_DIRECTIONS_:
Render the records in the stretch from the line containing "Describe the element at coordinates (400, 65)" through the line containing "(300, 296)." as a two-column CSV with the columns instruction and output. Give one row per record, holding its text and its answer, and put each value in one quoted field with line breaks turned into spaces.

_AVAILABLE DATA_:
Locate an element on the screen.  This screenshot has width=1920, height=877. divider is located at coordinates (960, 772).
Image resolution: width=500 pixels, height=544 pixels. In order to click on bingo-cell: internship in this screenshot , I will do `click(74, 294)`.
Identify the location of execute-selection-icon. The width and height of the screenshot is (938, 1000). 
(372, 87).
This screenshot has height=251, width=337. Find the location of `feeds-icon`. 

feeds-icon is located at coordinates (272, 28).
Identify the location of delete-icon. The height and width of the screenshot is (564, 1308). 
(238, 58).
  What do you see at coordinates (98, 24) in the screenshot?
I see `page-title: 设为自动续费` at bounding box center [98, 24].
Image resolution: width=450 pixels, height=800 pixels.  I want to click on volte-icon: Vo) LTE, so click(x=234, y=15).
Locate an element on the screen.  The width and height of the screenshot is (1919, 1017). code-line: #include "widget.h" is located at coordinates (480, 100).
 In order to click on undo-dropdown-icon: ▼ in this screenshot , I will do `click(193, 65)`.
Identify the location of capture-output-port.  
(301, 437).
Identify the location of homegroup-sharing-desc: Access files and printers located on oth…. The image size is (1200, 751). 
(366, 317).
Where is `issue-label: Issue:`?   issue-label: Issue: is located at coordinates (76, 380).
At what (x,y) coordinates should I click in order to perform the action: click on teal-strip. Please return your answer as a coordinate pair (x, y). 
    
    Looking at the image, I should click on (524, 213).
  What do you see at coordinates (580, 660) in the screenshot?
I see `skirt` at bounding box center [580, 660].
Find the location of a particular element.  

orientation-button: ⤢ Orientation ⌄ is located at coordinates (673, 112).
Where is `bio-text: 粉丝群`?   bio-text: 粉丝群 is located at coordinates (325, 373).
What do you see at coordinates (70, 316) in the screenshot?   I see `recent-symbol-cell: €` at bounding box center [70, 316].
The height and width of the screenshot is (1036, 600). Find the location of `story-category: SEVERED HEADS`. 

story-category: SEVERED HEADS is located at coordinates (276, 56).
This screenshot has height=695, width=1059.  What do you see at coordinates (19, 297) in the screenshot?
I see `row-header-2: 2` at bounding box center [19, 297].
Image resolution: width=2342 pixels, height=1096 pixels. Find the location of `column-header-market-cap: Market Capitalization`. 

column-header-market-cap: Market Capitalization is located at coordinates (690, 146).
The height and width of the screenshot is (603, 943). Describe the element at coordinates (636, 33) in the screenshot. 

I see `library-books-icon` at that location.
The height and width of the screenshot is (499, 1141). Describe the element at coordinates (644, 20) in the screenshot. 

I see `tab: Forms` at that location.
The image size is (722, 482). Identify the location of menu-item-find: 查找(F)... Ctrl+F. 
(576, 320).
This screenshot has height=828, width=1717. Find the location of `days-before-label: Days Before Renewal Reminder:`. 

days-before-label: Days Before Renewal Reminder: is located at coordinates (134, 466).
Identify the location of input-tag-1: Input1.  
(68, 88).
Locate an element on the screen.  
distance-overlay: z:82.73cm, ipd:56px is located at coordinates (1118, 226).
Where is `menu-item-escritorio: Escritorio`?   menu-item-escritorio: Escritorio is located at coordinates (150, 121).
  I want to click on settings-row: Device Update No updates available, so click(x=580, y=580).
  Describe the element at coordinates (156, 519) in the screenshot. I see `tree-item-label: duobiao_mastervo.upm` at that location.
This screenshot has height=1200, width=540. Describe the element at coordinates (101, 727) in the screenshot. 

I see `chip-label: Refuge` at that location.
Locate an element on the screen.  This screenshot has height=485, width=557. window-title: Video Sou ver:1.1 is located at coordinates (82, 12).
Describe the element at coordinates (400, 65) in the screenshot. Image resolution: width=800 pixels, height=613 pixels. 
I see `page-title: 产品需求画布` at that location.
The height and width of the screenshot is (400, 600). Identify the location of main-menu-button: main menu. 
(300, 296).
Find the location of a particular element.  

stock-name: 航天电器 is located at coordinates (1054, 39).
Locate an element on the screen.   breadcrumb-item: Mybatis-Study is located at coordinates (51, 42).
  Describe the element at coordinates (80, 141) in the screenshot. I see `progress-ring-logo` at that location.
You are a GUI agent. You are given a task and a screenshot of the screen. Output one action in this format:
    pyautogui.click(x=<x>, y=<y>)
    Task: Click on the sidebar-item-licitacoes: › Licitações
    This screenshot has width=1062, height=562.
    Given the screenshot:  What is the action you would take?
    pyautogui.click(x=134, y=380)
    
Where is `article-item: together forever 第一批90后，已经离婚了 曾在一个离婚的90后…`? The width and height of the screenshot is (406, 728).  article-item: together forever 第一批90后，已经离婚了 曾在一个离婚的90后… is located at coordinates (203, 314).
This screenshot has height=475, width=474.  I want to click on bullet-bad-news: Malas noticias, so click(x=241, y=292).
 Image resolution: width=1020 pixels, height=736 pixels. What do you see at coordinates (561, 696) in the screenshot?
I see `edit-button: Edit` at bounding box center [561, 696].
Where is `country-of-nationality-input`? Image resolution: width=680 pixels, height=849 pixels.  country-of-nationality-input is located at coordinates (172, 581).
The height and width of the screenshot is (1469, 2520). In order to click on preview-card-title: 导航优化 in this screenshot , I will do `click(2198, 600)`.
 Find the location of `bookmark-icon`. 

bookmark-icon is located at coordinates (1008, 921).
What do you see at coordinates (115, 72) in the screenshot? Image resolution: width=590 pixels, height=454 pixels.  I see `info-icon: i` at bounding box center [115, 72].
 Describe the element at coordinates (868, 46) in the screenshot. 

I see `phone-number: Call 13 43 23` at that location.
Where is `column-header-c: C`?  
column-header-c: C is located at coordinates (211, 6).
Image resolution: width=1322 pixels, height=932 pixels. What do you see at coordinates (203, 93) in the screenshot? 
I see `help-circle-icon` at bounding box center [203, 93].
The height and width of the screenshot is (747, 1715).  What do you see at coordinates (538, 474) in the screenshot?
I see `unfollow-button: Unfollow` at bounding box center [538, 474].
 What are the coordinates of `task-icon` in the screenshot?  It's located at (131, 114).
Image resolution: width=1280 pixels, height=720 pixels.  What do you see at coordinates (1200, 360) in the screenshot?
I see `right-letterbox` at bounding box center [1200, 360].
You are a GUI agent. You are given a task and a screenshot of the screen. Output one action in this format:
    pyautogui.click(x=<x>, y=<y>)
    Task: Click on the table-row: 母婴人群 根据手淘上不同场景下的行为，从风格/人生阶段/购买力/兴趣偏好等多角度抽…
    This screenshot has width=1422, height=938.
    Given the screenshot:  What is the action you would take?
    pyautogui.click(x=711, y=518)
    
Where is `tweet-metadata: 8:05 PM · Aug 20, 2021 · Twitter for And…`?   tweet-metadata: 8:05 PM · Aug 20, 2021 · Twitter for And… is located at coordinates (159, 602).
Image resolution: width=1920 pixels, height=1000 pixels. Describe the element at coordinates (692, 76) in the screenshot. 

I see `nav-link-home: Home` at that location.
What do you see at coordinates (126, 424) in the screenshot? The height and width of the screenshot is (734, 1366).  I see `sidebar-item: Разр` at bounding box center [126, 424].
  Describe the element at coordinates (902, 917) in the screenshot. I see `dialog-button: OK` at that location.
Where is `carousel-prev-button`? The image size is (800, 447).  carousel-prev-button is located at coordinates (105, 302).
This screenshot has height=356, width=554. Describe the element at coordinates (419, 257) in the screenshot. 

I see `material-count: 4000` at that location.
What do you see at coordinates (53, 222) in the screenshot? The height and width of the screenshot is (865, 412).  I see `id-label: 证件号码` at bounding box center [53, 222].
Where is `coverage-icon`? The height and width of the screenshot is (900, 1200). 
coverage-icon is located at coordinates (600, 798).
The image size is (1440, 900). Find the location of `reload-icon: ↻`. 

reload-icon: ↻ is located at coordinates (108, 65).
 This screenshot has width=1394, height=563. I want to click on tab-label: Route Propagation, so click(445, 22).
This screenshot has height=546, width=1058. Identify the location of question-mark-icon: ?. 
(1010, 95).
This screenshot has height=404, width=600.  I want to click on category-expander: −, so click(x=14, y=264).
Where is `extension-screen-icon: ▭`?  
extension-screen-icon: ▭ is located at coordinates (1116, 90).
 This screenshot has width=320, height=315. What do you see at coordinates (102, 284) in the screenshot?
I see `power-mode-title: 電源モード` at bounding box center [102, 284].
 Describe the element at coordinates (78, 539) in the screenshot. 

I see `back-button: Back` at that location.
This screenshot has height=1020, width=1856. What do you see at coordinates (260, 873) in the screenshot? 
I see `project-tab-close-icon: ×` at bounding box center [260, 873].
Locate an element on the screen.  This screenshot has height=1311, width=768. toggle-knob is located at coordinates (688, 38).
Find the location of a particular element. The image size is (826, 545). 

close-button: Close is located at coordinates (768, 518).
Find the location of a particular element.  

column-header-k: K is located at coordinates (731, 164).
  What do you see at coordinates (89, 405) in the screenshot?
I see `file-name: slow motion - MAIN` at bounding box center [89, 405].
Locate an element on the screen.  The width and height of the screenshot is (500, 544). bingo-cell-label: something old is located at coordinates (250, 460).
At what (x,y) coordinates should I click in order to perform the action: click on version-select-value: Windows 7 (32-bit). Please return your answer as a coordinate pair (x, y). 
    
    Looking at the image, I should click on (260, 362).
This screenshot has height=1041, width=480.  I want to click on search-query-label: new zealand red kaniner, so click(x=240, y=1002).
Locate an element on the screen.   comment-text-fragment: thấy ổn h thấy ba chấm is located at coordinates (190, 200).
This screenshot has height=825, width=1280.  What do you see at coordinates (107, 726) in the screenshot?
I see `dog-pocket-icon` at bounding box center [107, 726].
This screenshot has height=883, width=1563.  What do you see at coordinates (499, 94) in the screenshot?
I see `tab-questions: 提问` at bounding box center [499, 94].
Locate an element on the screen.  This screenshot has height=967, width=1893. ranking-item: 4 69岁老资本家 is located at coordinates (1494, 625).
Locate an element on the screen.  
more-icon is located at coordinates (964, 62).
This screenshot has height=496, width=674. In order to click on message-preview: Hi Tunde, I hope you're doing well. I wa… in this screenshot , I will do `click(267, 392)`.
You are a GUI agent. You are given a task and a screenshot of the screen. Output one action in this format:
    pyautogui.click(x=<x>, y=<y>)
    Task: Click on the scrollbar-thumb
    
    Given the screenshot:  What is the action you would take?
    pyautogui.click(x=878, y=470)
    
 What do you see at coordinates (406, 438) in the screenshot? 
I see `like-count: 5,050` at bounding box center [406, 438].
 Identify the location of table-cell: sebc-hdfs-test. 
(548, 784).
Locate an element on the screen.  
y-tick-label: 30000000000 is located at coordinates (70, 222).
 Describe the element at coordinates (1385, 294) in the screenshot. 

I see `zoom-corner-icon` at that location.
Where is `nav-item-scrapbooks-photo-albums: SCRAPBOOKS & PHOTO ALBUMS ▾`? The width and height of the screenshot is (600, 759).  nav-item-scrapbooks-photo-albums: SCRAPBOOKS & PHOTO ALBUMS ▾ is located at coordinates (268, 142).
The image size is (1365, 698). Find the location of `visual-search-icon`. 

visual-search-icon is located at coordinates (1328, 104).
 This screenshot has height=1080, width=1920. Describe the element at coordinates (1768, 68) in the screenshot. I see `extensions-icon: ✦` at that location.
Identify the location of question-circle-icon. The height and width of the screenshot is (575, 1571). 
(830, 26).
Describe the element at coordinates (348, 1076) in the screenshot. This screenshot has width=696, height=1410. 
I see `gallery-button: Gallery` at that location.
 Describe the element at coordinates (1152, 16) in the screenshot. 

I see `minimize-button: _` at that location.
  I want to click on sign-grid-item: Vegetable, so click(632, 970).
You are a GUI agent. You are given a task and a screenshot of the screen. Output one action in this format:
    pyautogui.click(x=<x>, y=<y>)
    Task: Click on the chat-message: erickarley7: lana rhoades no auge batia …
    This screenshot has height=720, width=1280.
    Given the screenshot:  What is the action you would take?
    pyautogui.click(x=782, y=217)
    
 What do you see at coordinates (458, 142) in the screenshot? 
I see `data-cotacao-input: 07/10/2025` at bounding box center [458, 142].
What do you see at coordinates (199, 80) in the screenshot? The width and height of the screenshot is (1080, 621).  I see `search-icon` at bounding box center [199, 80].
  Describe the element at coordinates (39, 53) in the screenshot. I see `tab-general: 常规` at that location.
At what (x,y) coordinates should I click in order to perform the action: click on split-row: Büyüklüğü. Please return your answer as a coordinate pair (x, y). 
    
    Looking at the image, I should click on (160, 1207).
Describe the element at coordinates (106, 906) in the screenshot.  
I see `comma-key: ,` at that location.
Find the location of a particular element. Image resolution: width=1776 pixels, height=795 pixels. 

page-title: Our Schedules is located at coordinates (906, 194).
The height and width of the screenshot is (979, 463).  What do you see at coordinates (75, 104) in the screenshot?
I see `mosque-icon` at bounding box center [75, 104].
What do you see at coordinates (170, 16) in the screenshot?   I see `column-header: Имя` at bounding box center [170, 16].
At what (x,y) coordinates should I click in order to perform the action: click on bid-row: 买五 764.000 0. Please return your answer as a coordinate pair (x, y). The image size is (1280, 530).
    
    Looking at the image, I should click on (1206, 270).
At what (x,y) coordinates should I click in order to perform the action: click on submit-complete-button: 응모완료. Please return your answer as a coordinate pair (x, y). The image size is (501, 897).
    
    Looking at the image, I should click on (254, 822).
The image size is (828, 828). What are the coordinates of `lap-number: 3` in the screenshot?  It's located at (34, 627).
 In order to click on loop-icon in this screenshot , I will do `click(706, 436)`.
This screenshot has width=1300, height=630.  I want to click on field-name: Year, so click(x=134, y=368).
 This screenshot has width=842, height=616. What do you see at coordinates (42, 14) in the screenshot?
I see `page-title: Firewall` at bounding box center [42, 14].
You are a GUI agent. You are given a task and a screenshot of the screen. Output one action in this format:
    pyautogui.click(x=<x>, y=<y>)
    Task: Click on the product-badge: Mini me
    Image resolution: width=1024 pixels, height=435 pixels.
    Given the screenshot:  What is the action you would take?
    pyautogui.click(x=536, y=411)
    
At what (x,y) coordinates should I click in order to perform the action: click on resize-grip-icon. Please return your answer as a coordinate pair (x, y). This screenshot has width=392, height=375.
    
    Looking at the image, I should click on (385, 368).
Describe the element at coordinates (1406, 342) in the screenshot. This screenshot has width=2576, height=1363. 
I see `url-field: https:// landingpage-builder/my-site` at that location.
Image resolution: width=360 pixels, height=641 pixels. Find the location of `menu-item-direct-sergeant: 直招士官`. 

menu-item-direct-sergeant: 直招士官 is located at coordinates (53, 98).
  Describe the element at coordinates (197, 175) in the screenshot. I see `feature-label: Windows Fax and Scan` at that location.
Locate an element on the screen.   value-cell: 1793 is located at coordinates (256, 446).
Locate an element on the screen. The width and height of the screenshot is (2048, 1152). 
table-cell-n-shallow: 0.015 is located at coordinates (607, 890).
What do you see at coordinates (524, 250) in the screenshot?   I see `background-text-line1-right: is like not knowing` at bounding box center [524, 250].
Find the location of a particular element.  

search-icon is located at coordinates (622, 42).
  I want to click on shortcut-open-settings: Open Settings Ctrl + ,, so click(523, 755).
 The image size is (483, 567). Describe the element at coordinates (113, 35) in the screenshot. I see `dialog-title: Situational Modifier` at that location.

_EXERCISE RESPONSE_:
instruction,output
"Describe the element at coordinates (400, 65) in the screenshot. Image resolution: width=800 pixels, height=613 pixels.","I see `page-title: 产品需求画布` at that location."
"The height and width of the screenshot is (400, 600). Identify the location of main-menu-button: main menu.","(300, 296)."